A_ML_25 - Multimodal Price Prediction System

Production-oriented ML repository for product price prediction using text, image, and numeric signals.

This project contains:

an end-to-end offline training pipeline,
an inference pipeline and submission generation,
a bundle-backed online serving API,
a registry, promotion, and deployment state layer,
a live Hugging Face Space deployment path,
CI quality gates and developer onboarding assets.

1) Project Overview

The system predicts product price from multimodal inputs:

text content (titles/descriptions),
image representations,
parsed numeric features (quantity/unit and derived signals).

Primary metric: SMAPE (lower is better).

2) Repository Structure

main.py                        # CLI entrypoint (train/inference/features/ensemble/quickrun)
configs/                       # YAML configs for training, inference, models, and features
src/
    data/                        # Data loading, parsing, text cleaning
    features/                    # Text/image/numeric feature builders and reducers
    models/                      # Model wrappers (Linear/RF/LGBM/XGB/Cat/etc.)
    training/                    # CV utilities, trainer, metrics
    inference/                   # Predict and postprocess pipeline
    pipelines/                   # Train/infer/feature/ensemble orchestrators
    serving/                     # FastAPI serving and live service validation
ci_cd/tests/                   # CI test suite
docs/                          # Handover, setup, and workflow docs
experiments/                   # Artifacts: bundles, registry state, reports, submissions

3) Core Architecture

System architecture (image)

High level

Detailed Info Structure

System structure (block diagram)

Detailed flow (Mermaid):

flowchart LR
    A[Raw Data\ntrain.csv / test.csv] --> B[src/data\nLoad + Parse + Clean]
    B --> C[src/features\nText/Image/Numeric Features]

    C --> D[src/pipelines/train_pipeline.py\nTraining Orchestration]
    D --> E[src/training + src/models\nCV Models + Optional Stacker]
    E --> F[experiments/\nModels + OOF + Reports]

    C --> G[src/pipelines/inference_pipeline.py\nBatch Inference]
    F --> G
    G --> H[src/inference/postprocess.py\nClip / Round / Submission Build]
    H --> I[data/submission + experiments/submissions\nPrediction CSV]

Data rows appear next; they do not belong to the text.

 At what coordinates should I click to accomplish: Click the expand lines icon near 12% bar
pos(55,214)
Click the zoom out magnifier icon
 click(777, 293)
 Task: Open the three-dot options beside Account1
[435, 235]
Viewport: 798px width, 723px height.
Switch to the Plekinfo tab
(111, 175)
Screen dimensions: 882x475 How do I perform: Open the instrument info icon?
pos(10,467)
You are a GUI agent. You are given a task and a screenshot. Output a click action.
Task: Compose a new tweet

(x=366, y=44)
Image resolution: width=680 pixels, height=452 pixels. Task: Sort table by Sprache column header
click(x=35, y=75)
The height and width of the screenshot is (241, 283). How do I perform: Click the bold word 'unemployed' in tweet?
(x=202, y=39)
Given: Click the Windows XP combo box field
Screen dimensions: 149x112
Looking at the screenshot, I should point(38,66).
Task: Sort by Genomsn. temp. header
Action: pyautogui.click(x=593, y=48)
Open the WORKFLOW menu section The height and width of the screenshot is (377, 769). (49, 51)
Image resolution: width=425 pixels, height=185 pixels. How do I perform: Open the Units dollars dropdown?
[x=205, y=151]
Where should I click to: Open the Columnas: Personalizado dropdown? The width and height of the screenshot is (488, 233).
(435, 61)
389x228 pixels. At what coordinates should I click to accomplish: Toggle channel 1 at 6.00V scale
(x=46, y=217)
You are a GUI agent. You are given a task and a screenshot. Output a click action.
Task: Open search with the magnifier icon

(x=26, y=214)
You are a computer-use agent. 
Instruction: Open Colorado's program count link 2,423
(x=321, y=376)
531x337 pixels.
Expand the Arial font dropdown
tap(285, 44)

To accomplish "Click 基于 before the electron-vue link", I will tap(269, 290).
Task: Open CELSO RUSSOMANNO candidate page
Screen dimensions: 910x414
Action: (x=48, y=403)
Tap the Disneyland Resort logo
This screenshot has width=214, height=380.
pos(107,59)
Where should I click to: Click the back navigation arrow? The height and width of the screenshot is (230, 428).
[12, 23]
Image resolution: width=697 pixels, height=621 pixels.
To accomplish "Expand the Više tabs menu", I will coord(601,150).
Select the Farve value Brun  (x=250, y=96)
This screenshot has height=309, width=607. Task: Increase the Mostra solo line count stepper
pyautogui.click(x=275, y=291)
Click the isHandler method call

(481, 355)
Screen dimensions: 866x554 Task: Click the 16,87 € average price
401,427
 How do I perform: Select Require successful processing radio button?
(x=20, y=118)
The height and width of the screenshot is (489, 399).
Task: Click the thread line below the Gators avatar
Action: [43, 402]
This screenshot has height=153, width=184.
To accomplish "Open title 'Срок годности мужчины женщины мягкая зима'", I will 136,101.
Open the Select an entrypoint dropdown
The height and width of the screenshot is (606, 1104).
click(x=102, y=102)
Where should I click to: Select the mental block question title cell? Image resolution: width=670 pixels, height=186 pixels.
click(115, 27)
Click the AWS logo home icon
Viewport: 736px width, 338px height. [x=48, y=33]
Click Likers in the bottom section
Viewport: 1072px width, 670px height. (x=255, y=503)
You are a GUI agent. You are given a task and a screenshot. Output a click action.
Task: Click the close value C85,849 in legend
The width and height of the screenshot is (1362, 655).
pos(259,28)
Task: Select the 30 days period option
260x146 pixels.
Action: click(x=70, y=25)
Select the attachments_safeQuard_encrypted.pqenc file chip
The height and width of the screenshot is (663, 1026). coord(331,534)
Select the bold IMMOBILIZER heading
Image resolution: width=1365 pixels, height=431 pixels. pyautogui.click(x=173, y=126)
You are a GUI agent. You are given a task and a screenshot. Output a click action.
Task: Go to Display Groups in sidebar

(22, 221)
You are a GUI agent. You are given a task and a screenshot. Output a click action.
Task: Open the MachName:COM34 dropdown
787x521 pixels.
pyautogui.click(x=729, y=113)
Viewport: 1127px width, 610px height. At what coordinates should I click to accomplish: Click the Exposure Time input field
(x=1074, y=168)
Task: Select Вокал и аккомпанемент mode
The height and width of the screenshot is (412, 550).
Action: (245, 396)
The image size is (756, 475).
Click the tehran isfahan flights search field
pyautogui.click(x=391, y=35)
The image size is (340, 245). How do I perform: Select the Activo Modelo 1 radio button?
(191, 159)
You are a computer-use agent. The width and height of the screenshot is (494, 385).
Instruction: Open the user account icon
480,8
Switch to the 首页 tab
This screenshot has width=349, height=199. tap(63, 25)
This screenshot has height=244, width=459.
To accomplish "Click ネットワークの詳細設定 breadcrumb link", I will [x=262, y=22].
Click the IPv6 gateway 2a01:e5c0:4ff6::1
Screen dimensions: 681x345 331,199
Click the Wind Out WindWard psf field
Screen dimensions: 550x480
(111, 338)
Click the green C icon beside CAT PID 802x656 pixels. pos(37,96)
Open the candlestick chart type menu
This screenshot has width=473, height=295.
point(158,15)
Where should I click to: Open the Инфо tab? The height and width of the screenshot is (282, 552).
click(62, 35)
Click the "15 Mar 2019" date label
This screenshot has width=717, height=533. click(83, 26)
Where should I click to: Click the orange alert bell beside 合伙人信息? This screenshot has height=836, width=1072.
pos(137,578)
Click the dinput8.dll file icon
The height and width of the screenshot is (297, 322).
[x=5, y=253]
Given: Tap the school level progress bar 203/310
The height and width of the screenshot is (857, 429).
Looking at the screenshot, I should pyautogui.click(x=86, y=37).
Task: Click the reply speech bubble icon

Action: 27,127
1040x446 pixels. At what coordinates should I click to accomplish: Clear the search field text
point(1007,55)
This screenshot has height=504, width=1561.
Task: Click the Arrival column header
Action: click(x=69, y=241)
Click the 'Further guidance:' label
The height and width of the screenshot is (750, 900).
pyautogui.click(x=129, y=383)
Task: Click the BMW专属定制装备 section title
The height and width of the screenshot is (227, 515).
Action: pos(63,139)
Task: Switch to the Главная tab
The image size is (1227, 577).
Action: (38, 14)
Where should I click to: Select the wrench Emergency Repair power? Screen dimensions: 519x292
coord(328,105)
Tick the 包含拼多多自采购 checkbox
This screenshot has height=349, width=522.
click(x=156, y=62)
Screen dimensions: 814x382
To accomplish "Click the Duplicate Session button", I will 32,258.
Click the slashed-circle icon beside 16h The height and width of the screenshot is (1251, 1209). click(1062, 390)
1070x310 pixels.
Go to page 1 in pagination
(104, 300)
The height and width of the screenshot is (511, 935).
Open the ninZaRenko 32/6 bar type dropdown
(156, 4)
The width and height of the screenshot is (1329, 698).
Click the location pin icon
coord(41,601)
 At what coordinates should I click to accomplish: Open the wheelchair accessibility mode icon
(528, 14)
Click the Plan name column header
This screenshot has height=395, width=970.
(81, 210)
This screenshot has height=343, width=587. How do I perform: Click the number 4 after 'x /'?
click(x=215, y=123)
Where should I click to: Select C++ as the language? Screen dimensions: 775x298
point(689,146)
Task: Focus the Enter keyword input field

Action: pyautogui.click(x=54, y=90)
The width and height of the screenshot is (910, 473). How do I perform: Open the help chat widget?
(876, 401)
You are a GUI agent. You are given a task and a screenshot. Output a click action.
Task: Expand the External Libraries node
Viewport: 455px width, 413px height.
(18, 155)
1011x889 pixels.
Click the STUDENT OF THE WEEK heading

    C --> J[src/serving/app.py\nFastAPI Online Serving]
    F --> J
    J --> K["/healthz /readyz /v1/predict"]

    L[main.py CLI] --> D
    L --> G
    L --> J

    M[CI: .github/workflows/ci.yml] --> N[compileall]
    M --> O[pytest ci_cd/tests]
    M --> P[python main.py --help]

Module mapping

Data ingestion and normalization: src/data/
Multimodal feature construction: src/features/
Pipeline orchestration: src/pipelines/
Model training and ensembling: src/training/, src/models/
Offline inference and output formatting: src/inference/
Online API serving: src/serving/app.py
Entry-point command interface: main.py
Quality gates and regression checks: ci_cd/tests/, .github/workflows/ci.yml

Offline path (training)

Load dataset
Parse/clean features
Build multimodal feature matrix
Optional dimensionality reduction
CV training for base models
Build OOF matrix and optional stacker
Persist artifacts and reports

Offline path (batch inference)

Load inference CSV
Rebuild features with saved/cached transforms
Load fold models + stacker
Predict + postprocess
Write output CSV

Online path (serving)

FastAPI service in src/serving/app.py:

GET /healthz
GET /readyz
GET /service/info
GET /metrics/json
POST /v1/warmup
POST /v1/predict

4) Environment Setup

Prerequisites

Python 3.10+
pip

Install

python -m pip install --upgrade pip
pip install -r requirements.txt

Verify

python -m compileall src main.py
pytest -q ci_cd/tests
python main.py --help

5) How to Run

Train

python main.py train --config configs/training/final_train.yaml

Train single model only:

python main.py train --config configs/training/final_train.yaml --model lgbm

Build features only

python main.py features --config configs/features/all_features.yaml

Offline inference

python main.py inference --config configs/inference/inference.yaml

Ensemble-only pipeline

python main.py ensemble --config configs/model/ensemble.yaml

Quick experiment run

python main.py quickrun

6) Serving (Local)

Create local env file first:

cp .env.example .env

On Windows PowerShell:

Copy-Item .env.example .env

Important: if TEXT_METHOD=tfidf, TFIDF_VECTORIZER_PATH must point to a fitted vectorizer artifact from training.

Start API:

uvicorn src.serving.app:app --host 0.0.0.0 --port 8000

Health and readiness:

curl http://127.0.0.1:8000/healthz
curl http://127.0.0.1:8000/readyz

Prediction example:

curl -X POST "http://127.0.0.1:8000/v1/predict" \
    -H "Content-Type: application/json" \
    -d '{
                "records": [
                    {"unique_identifier": 1, "Description": "Organic green tea 20 bags", "image_path": ""}
                ]
            }'

7) Artifacts, Registry, and Deployment State

Typical generated artifacts:

experiments/runs/<run_id>/bundle/ (immutable run-scoped model bundle)
experiments/registry/index.json (registry state and active production pointer)
experiments/registry/deployment_manifest.json (verified deployment record)
experiments/registry/production_tracker.json (active production metadata and metrics)
experiments/oof/ (OOF matrix, model names)
experiments/reports/ (comparison and stacker summaries)
experiments/submissions/ (prediction files)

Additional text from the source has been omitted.